ORMSKIRK GINGERBREAD
Ingredients : -
10 ounces flour; 12 ounces butter; 1 lb. treacle; 1
lb. sugar; quarter ounce cinnamon; quarter ounce mace; ½ ( half ) ounce ground ginger; a little grated lemon
rind.
Melt the butter and mix with treacle and sugar, add flour, lemon, cinnamon, mace and ginger. Beat the mixture well.
Drop very thinly on a well-greased tin and bake in a moderate oven. Cut it into squares and turn it round your
finger. Keep in a tin.
PARKINS
Ingredients : -
1½ lbs.(one & half lbs. ) oatmeal ; 1 lb.
treacle; 8 ounces brown sugar; 8 ounces butter; 1 teaspoonful ground ginger; 1 teaspoonful allspice.
Mix the dry ingredients. Heat treacle and butter; add to the dry mixture and leave to stand overnight. Place in
a well-greased shallow baking tin and bake in a moderate oven for about 2 hours. It is done when the parkin springs
back when touched.
Ingredients : -
1 pint shrimps;4 ounces butter; 1 blade ground mace;
a little cayenne pepper; a little ground nutmeg.
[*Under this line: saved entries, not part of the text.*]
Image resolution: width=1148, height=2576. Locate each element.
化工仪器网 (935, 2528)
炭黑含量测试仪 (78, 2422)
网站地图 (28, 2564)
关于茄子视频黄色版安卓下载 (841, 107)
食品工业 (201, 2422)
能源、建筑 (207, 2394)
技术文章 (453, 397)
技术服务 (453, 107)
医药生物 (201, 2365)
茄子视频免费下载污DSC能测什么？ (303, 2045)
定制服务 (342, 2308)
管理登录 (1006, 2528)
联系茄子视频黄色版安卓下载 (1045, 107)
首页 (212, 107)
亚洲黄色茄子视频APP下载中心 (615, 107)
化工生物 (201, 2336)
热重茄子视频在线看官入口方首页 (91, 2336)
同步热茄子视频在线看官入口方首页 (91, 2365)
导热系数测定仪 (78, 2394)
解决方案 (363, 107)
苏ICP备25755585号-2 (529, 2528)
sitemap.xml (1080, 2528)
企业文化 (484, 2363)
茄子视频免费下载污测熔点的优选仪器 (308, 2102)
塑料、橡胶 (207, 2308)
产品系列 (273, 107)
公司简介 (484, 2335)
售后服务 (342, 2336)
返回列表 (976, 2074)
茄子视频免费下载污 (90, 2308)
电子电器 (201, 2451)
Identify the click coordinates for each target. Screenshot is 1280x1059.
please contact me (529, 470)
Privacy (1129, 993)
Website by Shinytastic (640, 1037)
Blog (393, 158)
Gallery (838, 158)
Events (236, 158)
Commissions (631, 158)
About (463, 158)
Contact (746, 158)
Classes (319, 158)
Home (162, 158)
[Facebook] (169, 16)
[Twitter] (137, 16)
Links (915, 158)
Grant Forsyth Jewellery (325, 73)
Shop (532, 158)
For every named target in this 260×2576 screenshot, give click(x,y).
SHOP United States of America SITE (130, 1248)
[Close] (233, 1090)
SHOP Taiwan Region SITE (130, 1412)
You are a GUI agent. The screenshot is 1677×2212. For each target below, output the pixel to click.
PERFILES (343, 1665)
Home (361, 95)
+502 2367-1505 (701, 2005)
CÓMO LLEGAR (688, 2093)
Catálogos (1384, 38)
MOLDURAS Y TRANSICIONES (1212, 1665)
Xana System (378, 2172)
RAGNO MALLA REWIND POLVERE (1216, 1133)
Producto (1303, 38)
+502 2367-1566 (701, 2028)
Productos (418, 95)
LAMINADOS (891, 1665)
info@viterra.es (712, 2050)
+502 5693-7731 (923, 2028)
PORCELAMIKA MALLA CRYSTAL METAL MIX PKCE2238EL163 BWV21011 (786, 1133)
Only the freshest shrimps should be used. Melt the butter, add seasoning and shelled shrimps. Heat through gently
but do not boil. Pour into small pots and eat when cold.
PRESTON PARKINS
Ingredients : -
8 ounces plain flour ; 8 ounces fine oatmeal; 8 ounces
treacle; a little milk; 4 ounces brown sugar; 4 ounces butter and lard mixed; a teaspoonful of ground ginger, mixed
spice, nutmeg and bi-carbonate of soda.
Rub butter and lard into the flour, add oatmeal and other dry ingredients,
then the treacle. Dissolve the bi-carbonate of soda in milk, then add to the mixture. Pour into a well-greased
tin and bake in a moderate oven for about 1 hour.
TRIPE
Tripe is the culinary term for the first and second stomachs of ruminants, but of the ox particularly. The texture
of the first stomach is smooth, of the second, honey-combed.
Ingredients : -
Tripe and Onions : 1 lb. tripe; ½ ( half ) a pint milk; ½ ( half ) a
pint water; a little flour; 2 onions; salt and pepper.
Wash the tripe well, cut into square pieces and bring to the boil in water. Throw the water away and add water
and milk, chopped onions, salt and pepper, Thicken with flour after having boiled the tripe for a good 3 hours
by stirring it in with a little milk. Bring to the boil again and serve.